### 11.2.1 Learning the Probabilities

The simplest case is when we are given the structure of the model and all of the variables have been observed. In this case, we must learn only the probabilities. This is very similar to the case of learning probabilities in Section 7.3.3.

Model Data Probabilities A B C D E t f t t f f t t t t t t f t f ···
 P(A) P(B) P(E|A,B) P(C|E) P(D|E)
Figure 11.5: From the model and the data, learning the probabilities

Each conditional probability distribution can be learned separately using the empirical data and pseudocounts or in terms of the Dirichlet distribution.

Example 11.4: Figure 11.5 shows a typical example. We are given the model and the data, and we must infer the probabilities.

For example, one of the elements of P(E|AB) is

 P(E=t | A=t ∧B=f) = ((# examples: E=t ∧A=t ∧B=f) + c1)/((# examples: A=t ∧B=f) + c) ,

where c1 is a pseudocount of the number of cases where E=t ∧A=t ∧B=f, and c is a pseudocount of the number of cases where A=t ∧B=f. Note that c1 ≤ c.

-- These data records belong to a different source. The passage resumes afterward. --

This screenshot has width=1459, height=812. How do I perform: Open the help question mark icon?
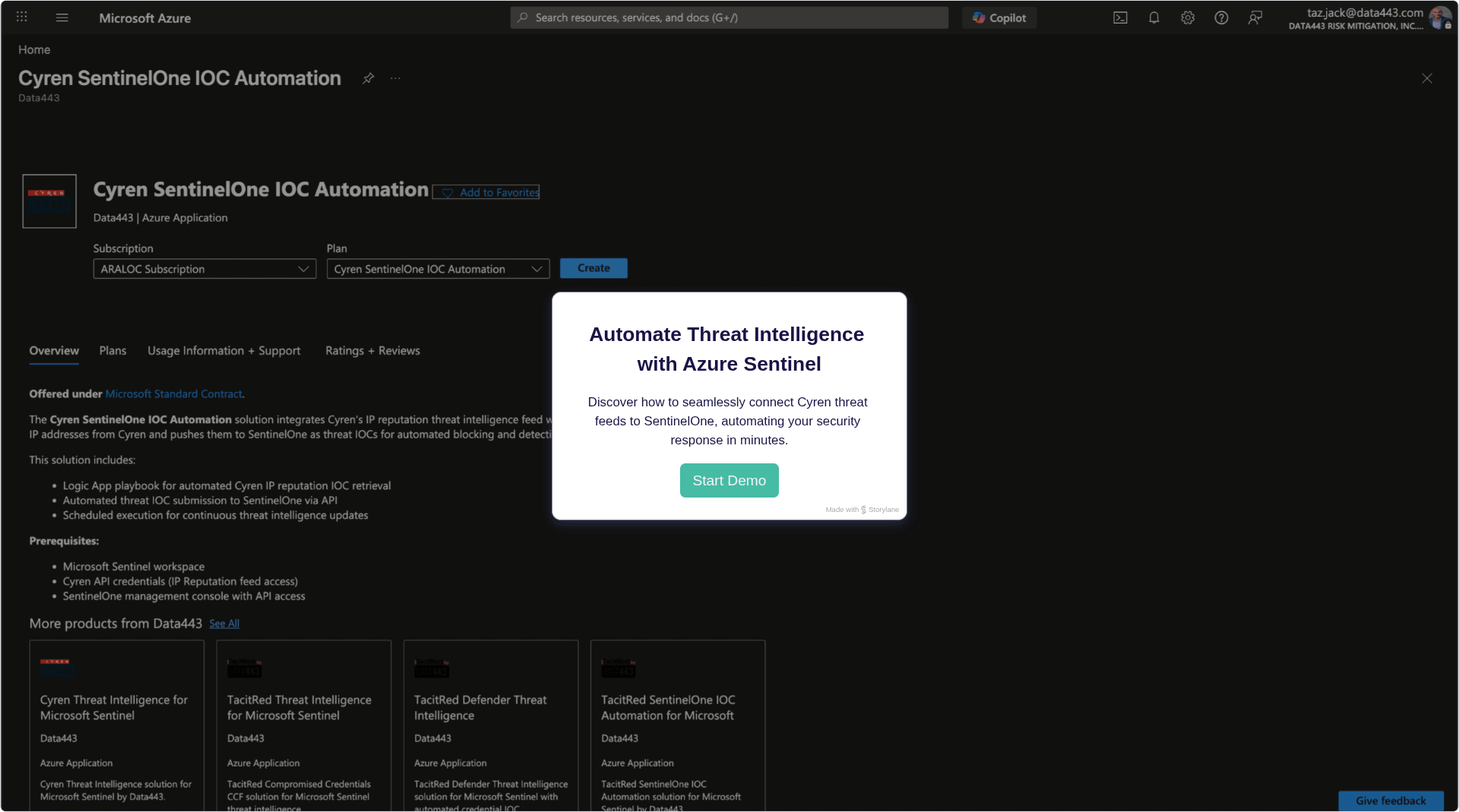[x=1221, y=17]
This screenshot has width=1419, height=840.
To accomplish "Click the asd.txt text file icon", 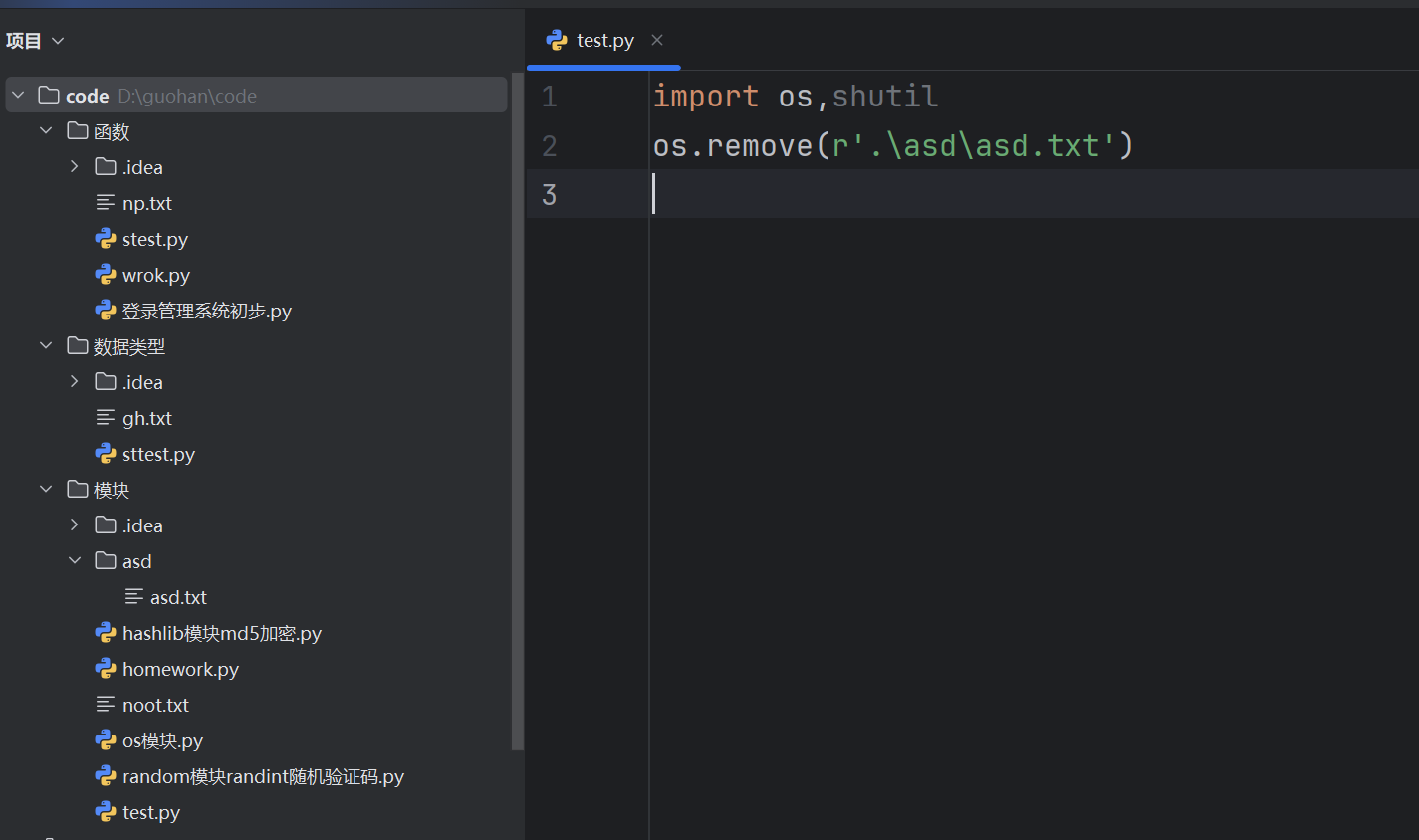I will click(x=133, y=597).
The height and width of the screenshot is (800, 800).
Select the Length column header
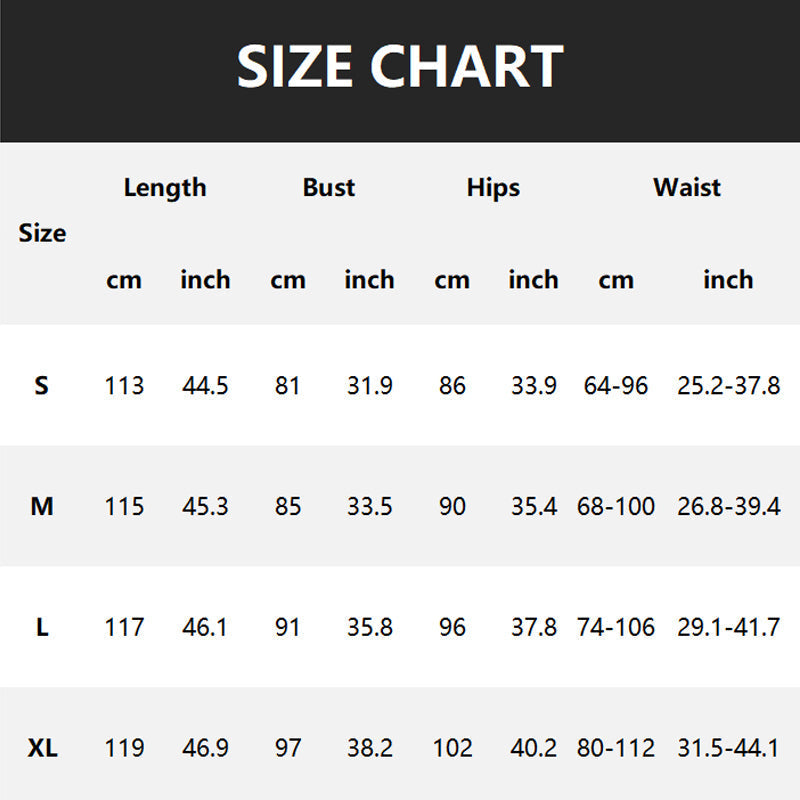[x=165, y=187]
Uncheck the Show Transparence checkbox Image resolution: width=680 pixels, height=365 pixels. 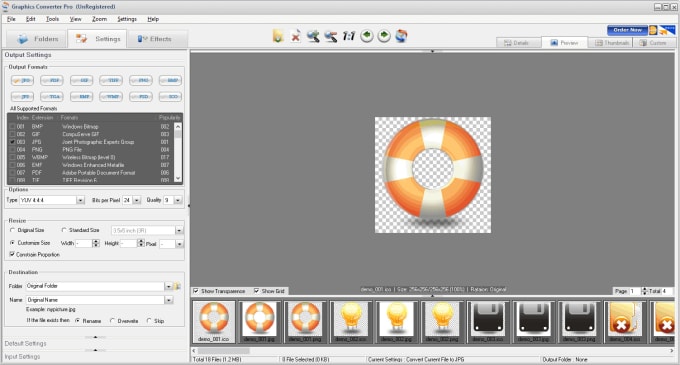point(196,291)
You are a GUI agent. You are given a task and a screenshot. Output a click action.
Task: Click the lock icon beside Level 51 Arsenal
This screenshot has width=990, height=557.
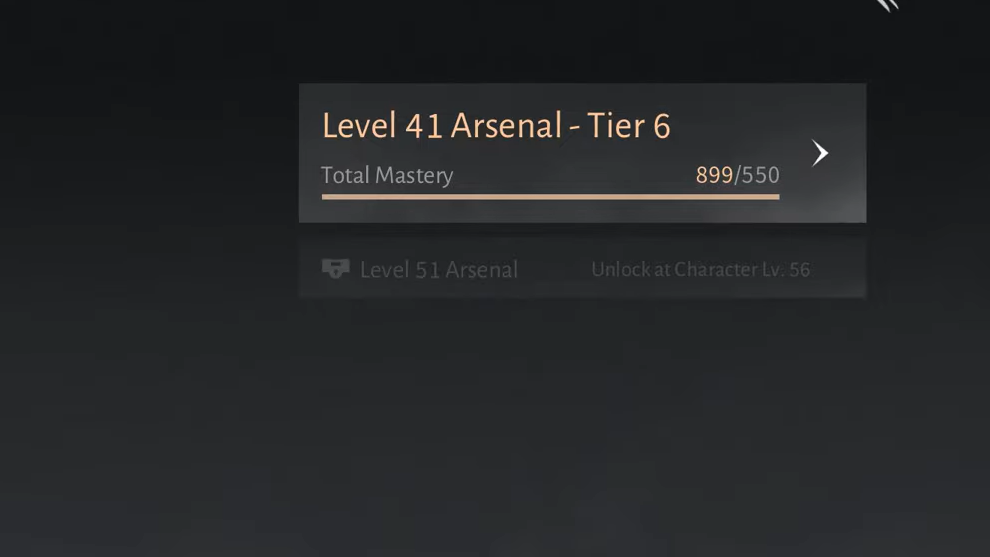(x=335, y=269)
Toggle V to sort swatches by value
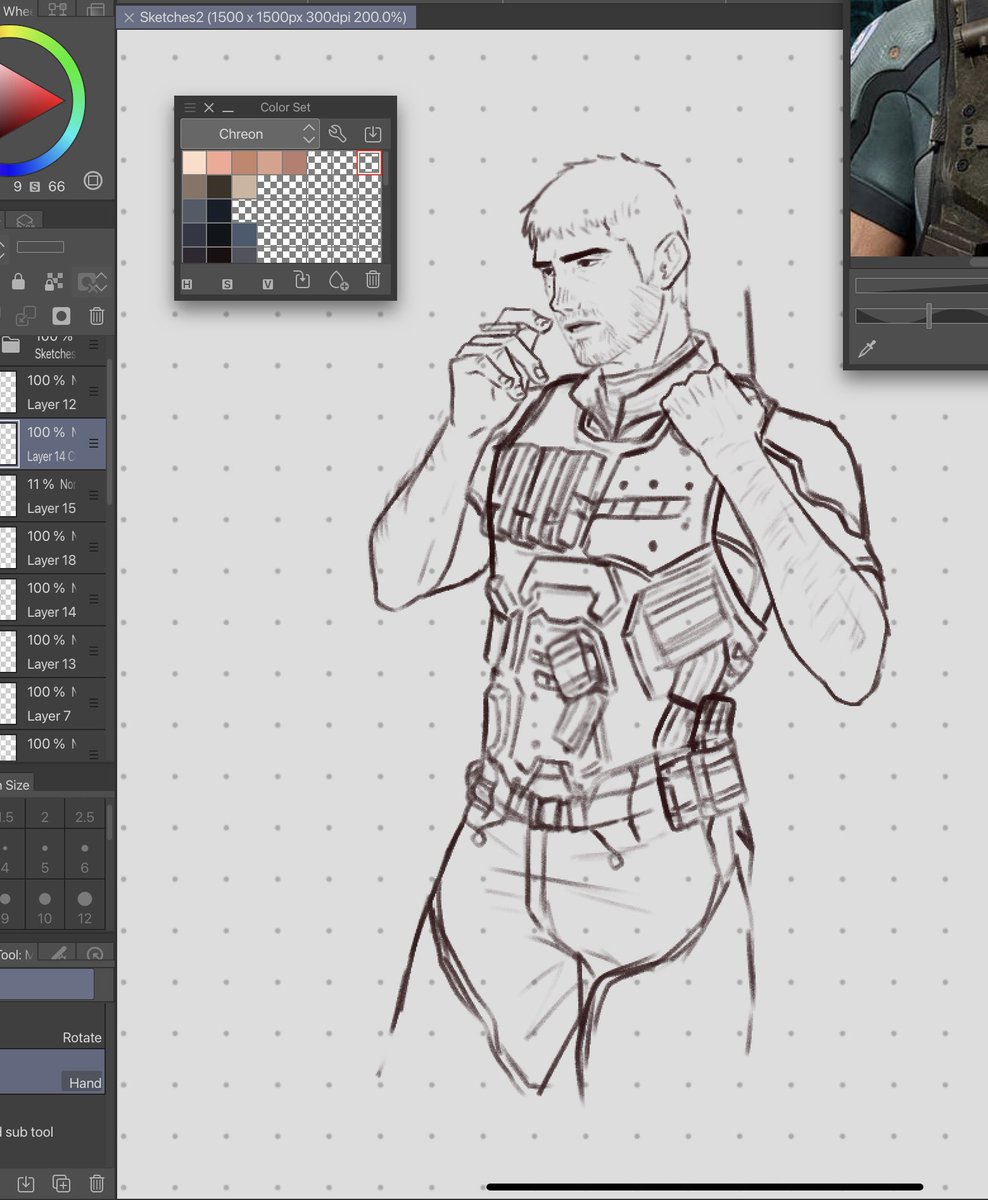This screenshot has width=988, height=1200. (x=266, y=284)
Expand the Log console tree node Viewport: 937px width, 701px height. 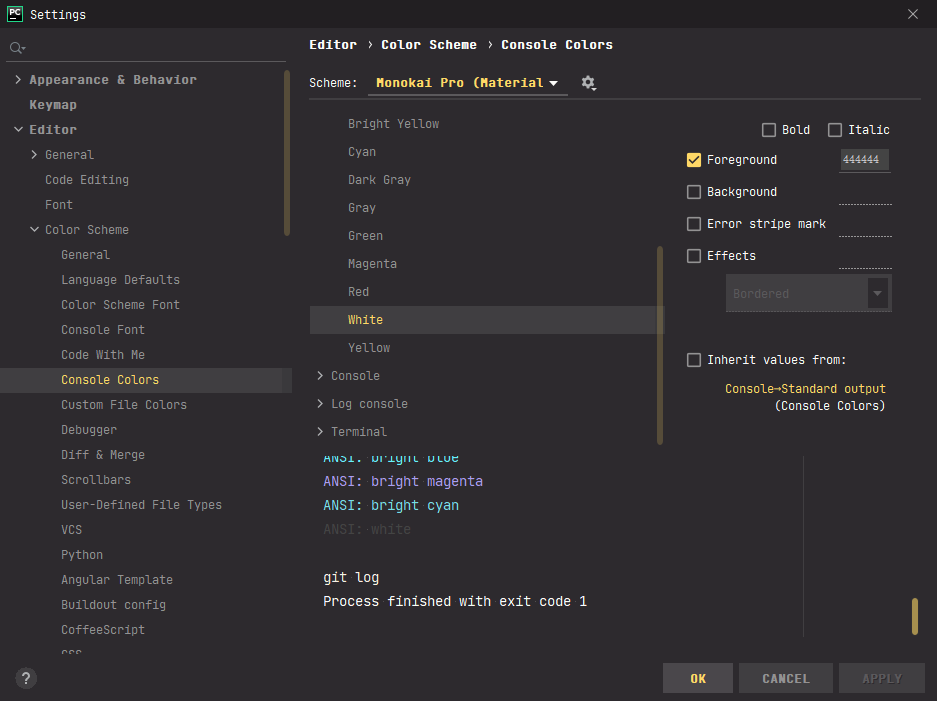coord(320,404)
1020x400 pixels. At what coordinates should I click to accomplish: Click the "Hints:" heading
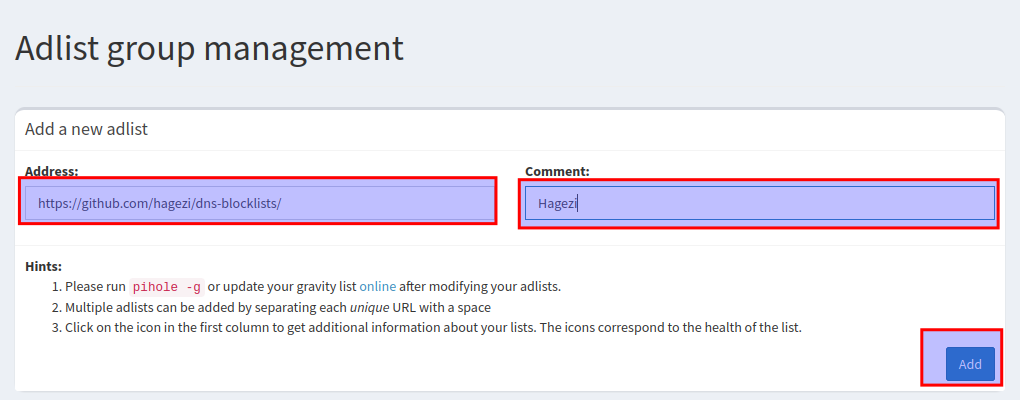click(43, 266)
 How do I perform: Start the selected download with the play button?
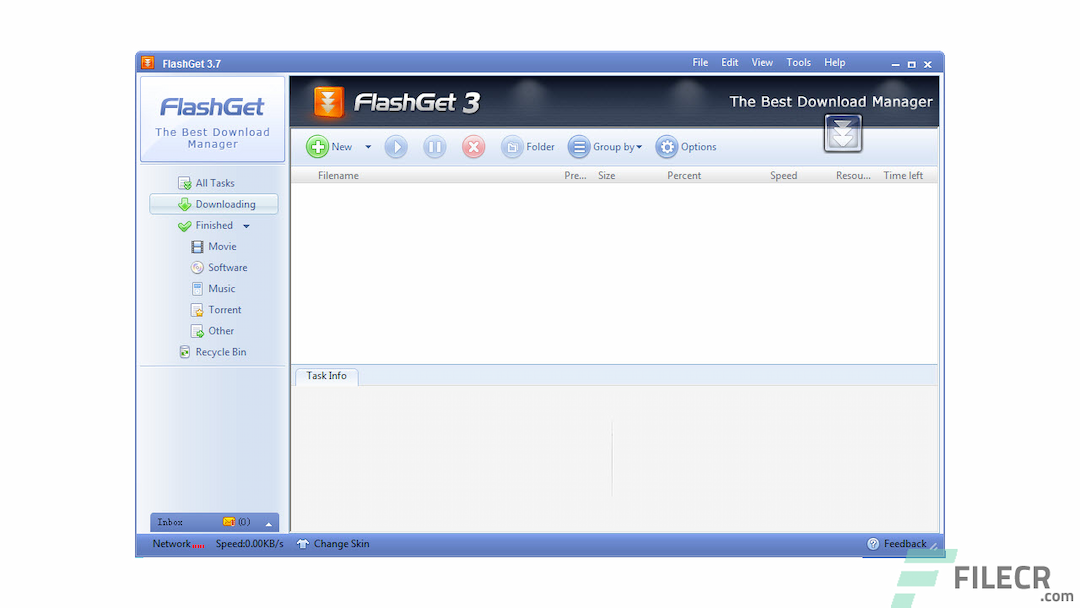[x=396, y=146]
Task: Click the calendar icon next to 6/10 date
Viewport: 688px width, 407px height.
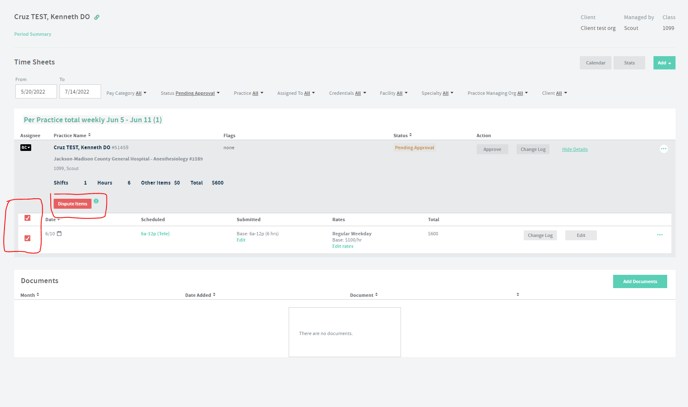Action: tap(59, 234)
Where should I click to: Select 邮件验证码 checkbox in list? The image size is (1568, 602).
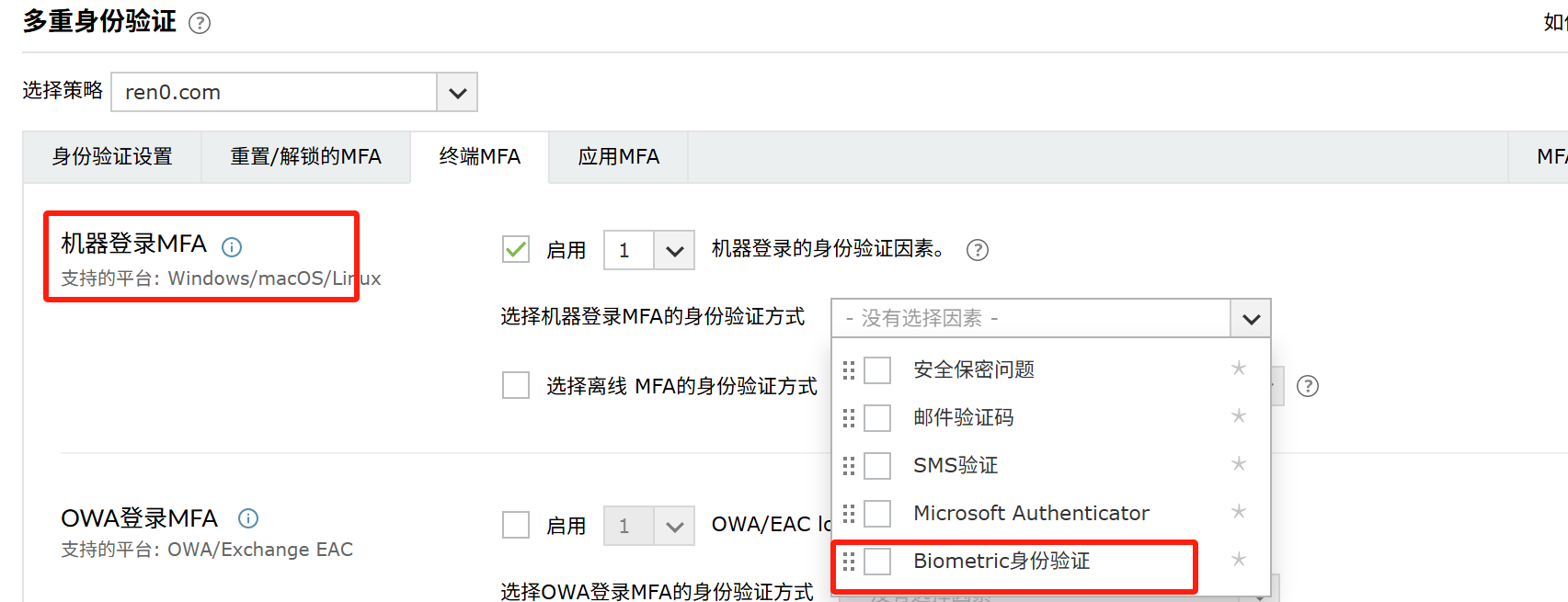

If a variable has many parents, using the counts and pseudo counts can suffer from overfitting. Overfitting is most severe when there are few examples for some of the combinations of the parent variables. In that case, the techniques of Chapter 7 can be used: for example, learning decision trees with probabilities at the leaves, sigmoid linear functions, or neural networks. To use supervised learning methods for learning conditional probabilities of a variable X given its parents, the parents become the input nodes and X becomes the target feature. Decision trees can be used for arbitrary discrete variables. Sigmoid linear functions and neural networks can represent a conditional probability of a binary variable given its parents. For non-binary variables, indicator variables can be used.